Did you catch the key notes there?
- Pray. Like really pray. Not just a quick “Help!” and then going back into your fearful state… but raw, unscripted, genuine, on-your-face-I-can’t-do-this-alone kind of prayer.
- Petition. Which to me insinuates an active and constant approach to the throne of God to change your heart, and do it with…
- THANKFULNESS. Thankfulness is one of the Christian’s greatest weapons, and is so under-rated (in my opinion). It destroys pride, as with each bit of thankfulness, the Thanker is taking a humble posture and giving all of the glory to the Lord, and also in some ways acknowledges His control over our lives. This is the part that I often leave out, and I think it leaves room for a lot of bitterness in my prayers.
- Present your requests to God. I think of presenting an offering to a king, and the humble posture required in doing so… which reinforces the attitude that thankfulness should already be instilling in me.
And the result is peace. Not the relaxing kind a glass of wine gives, but a supernatural one that guards your heart and mind in Christ Jesus. Dang. That’s the kind of peace that I want.
I’m not trying to get on a soap box here, and I’ll be the first to tell you I do not belong there. I’m no expert in the art of prayer or taking a stand against looming fears. There have been times where I’ve prayed earnestly and with thankfulness, and felt the Lord’s peace seep in and diffuse my fear. There have also been times that I’ve taken the above steps and didn’t feel any better. There have been other times where I’ve been overwhelmed, and needed a friend to speak truth into it all.

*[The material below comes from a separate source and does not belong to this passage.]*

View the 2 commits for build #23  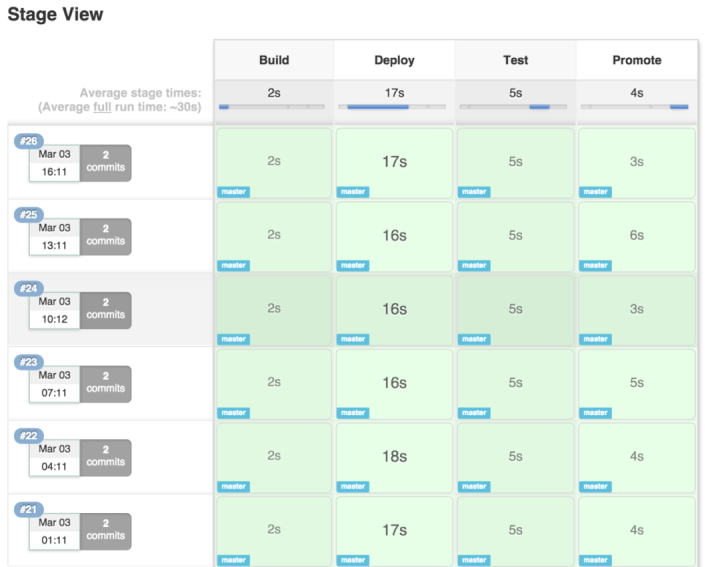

It’s not an exact science, but I know that in all of those times God never abandoned me. I’ve been learning to trust Him, even when I didn’t feel Him, and I’m thankful for this time of struggle and wrestling.
SIDE NOTE: If I’ve seemed a little off the past few weeks in my discussions about this new journey, it’s most likely this struggle. I’ve been wrestling with how to talk about the excitement aspect I’ve felt without letting fear hurl itself into the spotlight and take center stage. (Isn’t it funny how in the midst of an abundance of positivity, negativity can poison it all with a few drops?) People often ask me, “How are you feeling about Guatemala?”, and my face scrunches up into a “grile” (A mix between a grimace and smile, which is as ugly as the name “grile” is… see photo below) and I say, “So good!” (unconvincingly I’m sure) with an awkward silence to follow…. because, how else do I explain this muddy mess of emotions?!? All that to say…. I’m sorry for all of the griles I’ve put you folks through, and have appreciated your patience as I’ve attempted to explain something I myself am struggling to wrap my brain around.
Outside of this internal conflict, life has just been very full. I’ve moved all of my belongings from Springfield to KC, got my Bachelor’s degree notarized and legalized to use outside of the U.S., finished an 11-hour certification for Trauma-Focused Cognitive Behavioral Therapy, met with missionaries and travelers with lots of experience, and have also spent many hours saying goodbye to my loved ones in both cities.
Thank you to each person who has carved out time to help me move, listen to me pour out my heart, and loved me oh so well. If I didn’t get to say goodbye to you…. I’m sorry! In hindsight I wish that I could have managed my time a smidge better the last two months.
Two days folks. Two days and I’m on a plane to Guatemala. Holy Heck. It’s getting real.
I’ll see y’all in September… and until then keep an eye out for new posts here!!